Uma cidade conseguiu montar um sistema de ensino técnico integralmente conectado à vocação da região, e todos os alunos da rede pública têm direito a frequentar o curso profissionalizante sem pagar um único centavo.
O resultado mais do que previsível: a empregabilidade é próxima de 100%. Isso porque falta mão de obra qualificada na região. Inverte-se o problema: não são os jovens que saem à caça das empresas, são as empresas que os disputam.

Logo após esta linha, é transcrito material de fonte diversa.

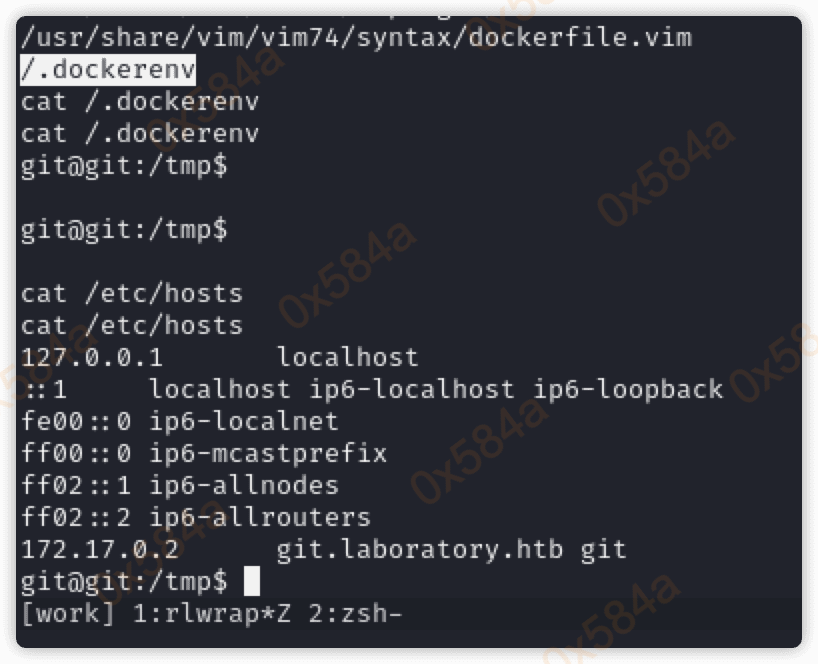Click the highlighted /.dockerenv search match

O projeto foi arquitetado na Unicamp e aplicado em Indaiatuba, uma cidade de 212 mil habitantes na região metropolitana de Campinas.
A universidade montou um programa de ensino técnico para a prefeitura (batizado de Fiec), o que, por si só, já é diferente do que se vê no resto do país, em que as prefeituras, muitas vezes, não assumem sequer a totalidade do ensino fundamental, muito menos o ensino médio.

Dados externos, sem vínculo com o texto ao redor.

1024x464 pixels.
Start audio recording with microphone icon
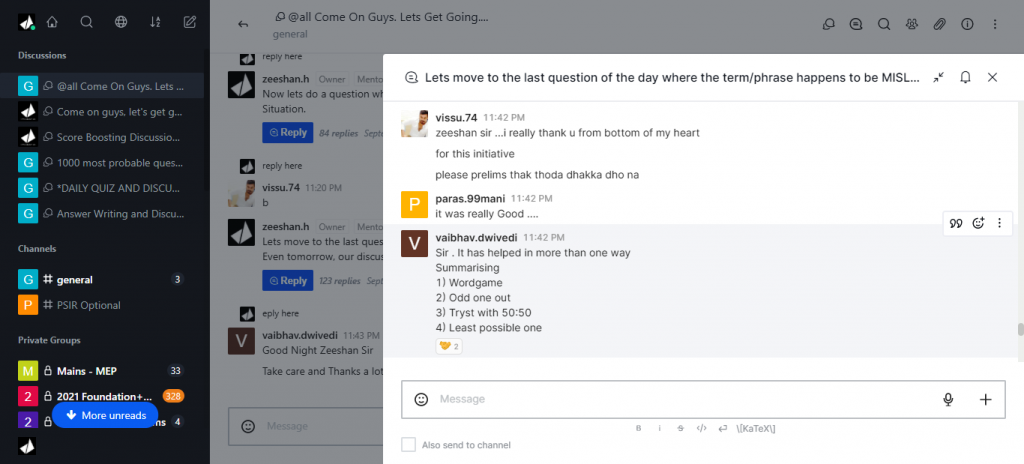point(948,399)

Em 1998, foram liberados recursos federais para o projeto, numa parceria entre o MEC e o BID (Banco Interamericano de Desenvolvimento). Depois da fase experimental, a Unicamp deixou o projeto, que, entretanto, graças à popularidade que angariou, não foi encerrado -ninguém ousou fechá-lo.
Aquela é uma próspera região econômica, onde existem empresas dos mais diversos ramos -a IBM, a Toyota e a DHL (a maior empresa de logística do mundo) estão entre elas. Havia um mapeamento da demanda de cada empresa.

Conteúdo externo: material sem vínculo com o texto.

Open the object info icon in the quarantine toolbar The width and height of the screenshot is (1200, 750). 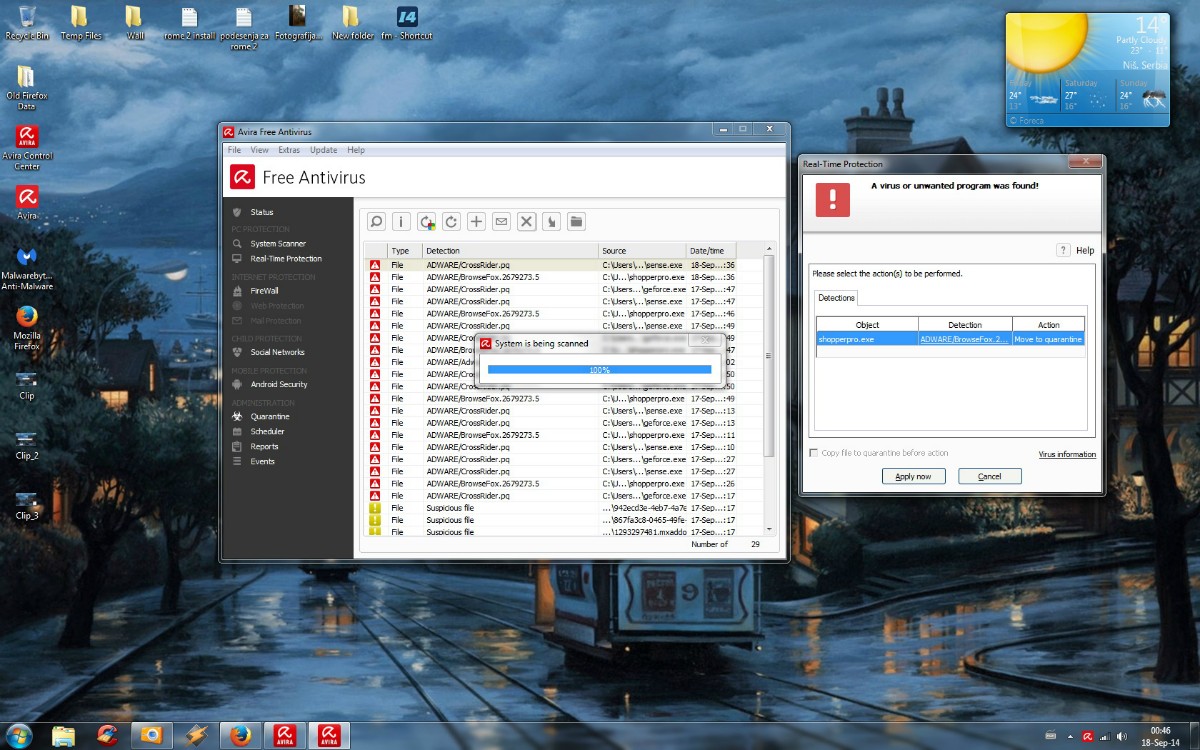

A prefeitura continuou a pesquisa sobre a demanda de trabalhadores, buscando afinar-se com o mercado de trabalho. Todo ano, é feito esse tipo de censo. Por meio dele, já se descobriu, por exemplo, que deveria haver muito mais aulas de inglês, especialmente para o pessoal de tecnologia da informação.
O projeto tornou-se sustentável.
Experimentalmente, o governo estadual decidiu comprar vagas para todos os seus alunos da rede oficial -o custo fica mais baixo, já que a conta é dividida com a prefeitura, que assume a gestão- e o governo federal continua com os convênios.
Embora em menor escala, esse tipo de modelo propagou-se para outras cidades do interior, como Campinas e Piracicaba.
Certamente, esse é um modelo a ser acompanhado, já que, por todos os lados, se fala em gargalo de mão de obra e em meios de incluir o jovem no mercado de trabalho -esse é um dos assuntos carimbados neste ano eleitoral.
O tamanho do desafio pode ser visto no anúncio de um projeto, batizado de Brain (cérebro, em inglês), feito na semana passada. Alguns dos ícones da vida empresarial brasileira (Febraban e Bolsa de Valores, por exemplo) querem transformar o Brasil, especialmente as cidades do Rio e de São Paulo, em polo de investimento na América Latina, competindo com Londres e Nova York. Um de seus projetos é ajudar a formar melhor as pessoas desde a educação básica -está aí o caminho para que o primeiro emprego não seja um inferno para maioria e um paraíso para poucos.
PS- Coloquei em meu site (www.dimenstein.com.br) a pesquisa do Datafolha, que revela uma sofisticação dos sistemas de avaliação. Vai muito além de medir o desempenho em português e matemática. Mais do que avaliar se o indivíduo está bem empregado, o método mede a taxa de autonomia e responsabilidade de cada um.